Extracted data entries
_ _ _ _
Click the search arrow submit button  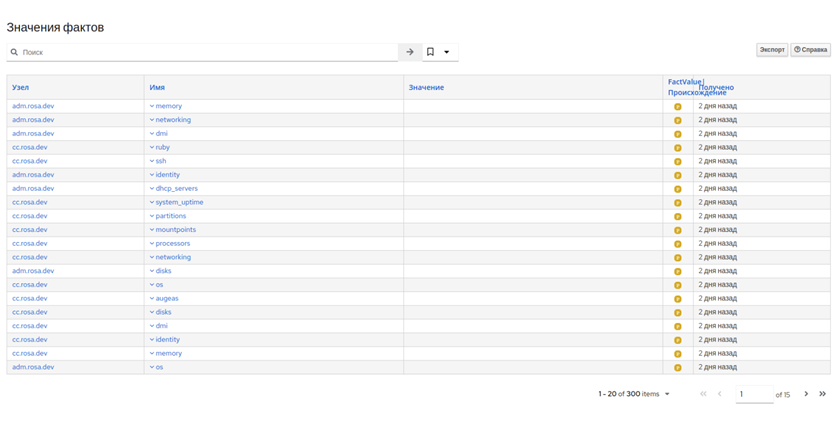pyautogui.click(x=410, y=52)
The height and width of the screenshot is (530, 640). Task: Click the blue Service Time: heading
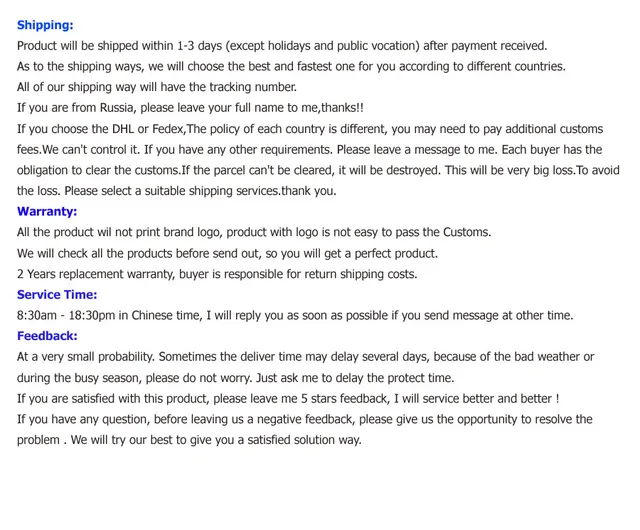[x=57, y=294]
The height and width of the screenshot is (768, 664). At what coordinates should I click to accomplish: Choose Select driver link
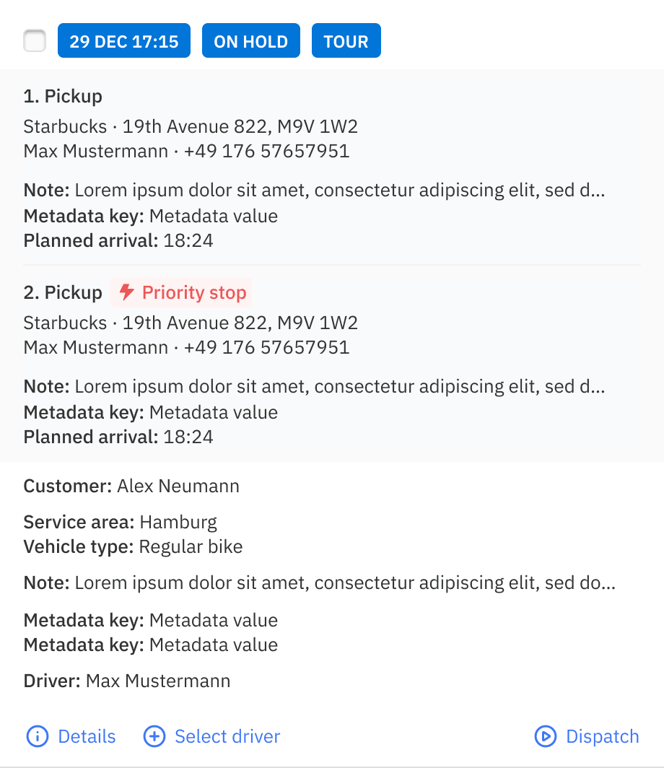coord(227,736)
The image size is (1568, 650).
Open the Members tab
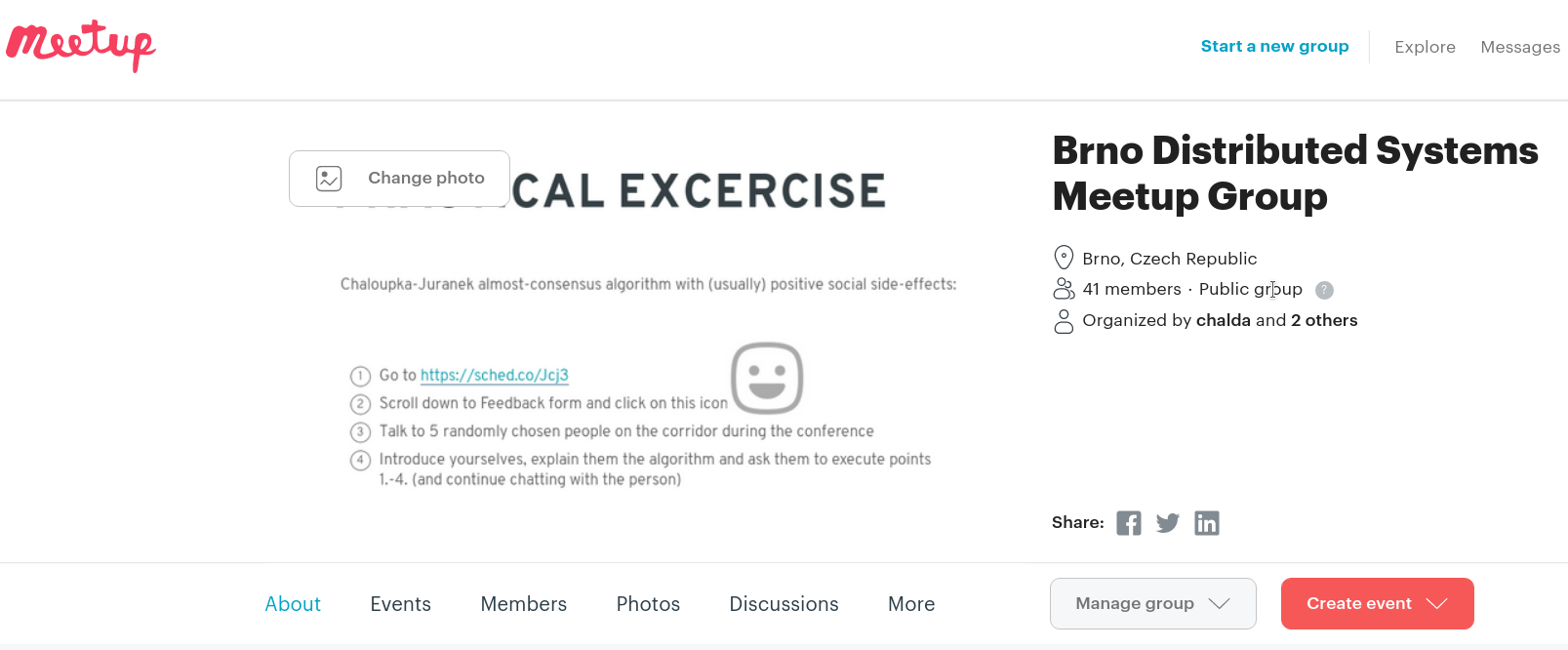523,604
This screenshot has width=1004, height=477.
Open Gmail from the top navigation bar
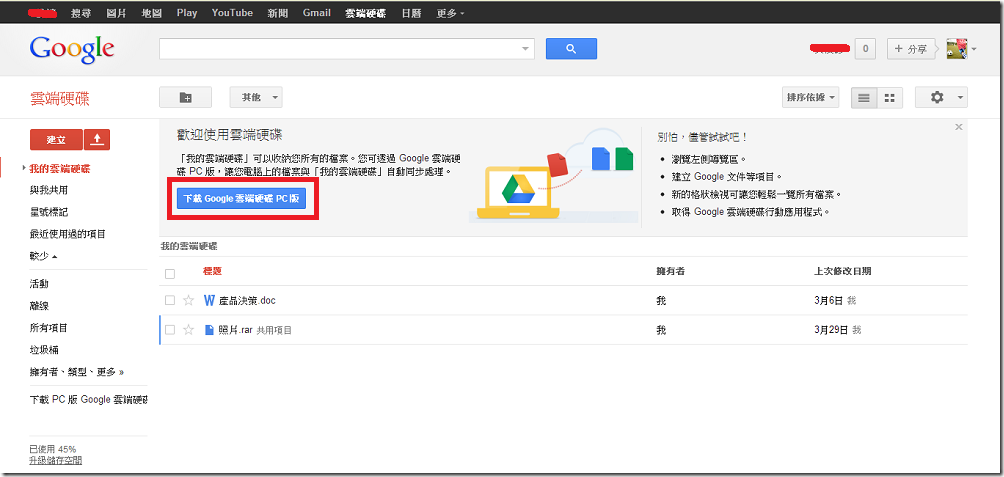(316, 13)
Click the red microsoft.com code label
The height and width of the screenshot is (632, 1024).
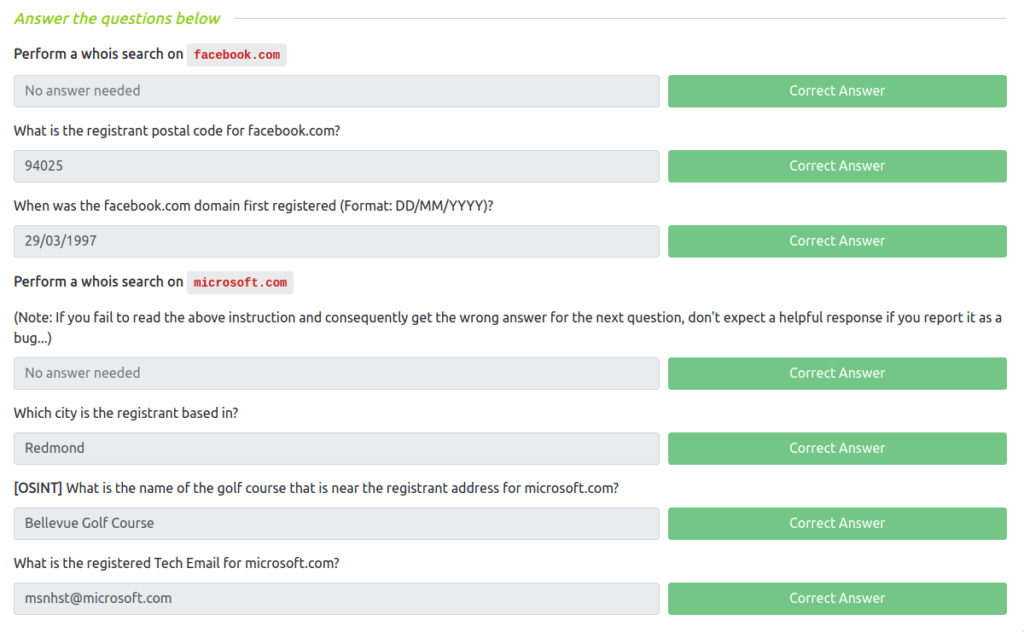(240, 282)
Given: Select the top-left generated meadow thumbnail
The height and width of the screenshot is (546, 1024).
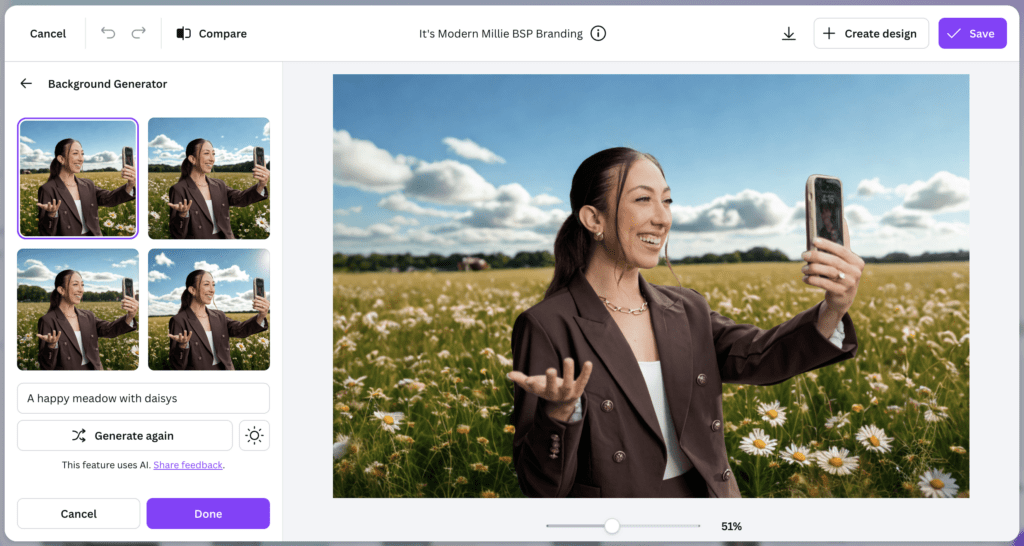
_ _ _ _
About this task:
Could you repeat exactly the lines from the one containing "This screenshot has width=1004, height=477." to the last line of the records, both included, and leave out every picture?

Worked solution:
This screenshot has width=1004, height=477.
Open Gmail from the top navigation bar
(316, 13)
Click the red microsoft.com code label
The height and width of the screenshot is (632, 1024).
(240, 282)
Given: Select the top-left generated meadow thumbnail
The height and width of the screenshot is (546, 1024).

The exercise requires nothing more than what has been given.